### What needs to be done
Count the lines of the material below that contain the string "icon", and give only the number.

==== Input material

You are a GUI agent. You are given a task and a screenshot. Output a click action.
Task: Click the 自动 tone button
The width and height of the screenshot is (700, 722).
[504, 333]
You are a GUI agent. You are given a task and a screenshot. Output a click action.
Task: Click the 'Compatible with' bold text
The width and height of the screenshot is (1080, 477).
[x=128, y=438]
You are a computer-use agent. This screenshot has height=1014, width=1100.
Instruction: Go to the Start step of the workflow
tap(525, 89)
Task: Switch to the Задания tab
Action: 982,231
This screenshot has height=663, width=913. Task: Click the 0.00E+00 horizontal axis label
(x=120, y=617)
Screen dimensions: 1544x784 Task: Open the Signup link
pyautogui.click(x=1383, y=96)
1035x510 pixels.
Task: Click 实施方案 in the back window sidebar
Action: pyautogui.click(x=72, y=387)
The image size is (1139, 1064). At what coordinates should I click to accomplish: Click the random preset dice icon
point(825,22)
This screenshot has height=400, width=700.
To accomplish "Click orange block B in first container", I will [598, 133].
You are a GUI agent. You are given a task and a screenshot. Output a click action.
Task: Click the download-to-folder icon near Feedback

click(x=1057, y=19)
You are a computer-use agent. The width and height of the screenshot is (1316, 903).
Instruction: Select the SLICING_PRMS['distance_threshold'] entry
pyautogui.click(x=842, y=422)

========

### Result of this exercise
2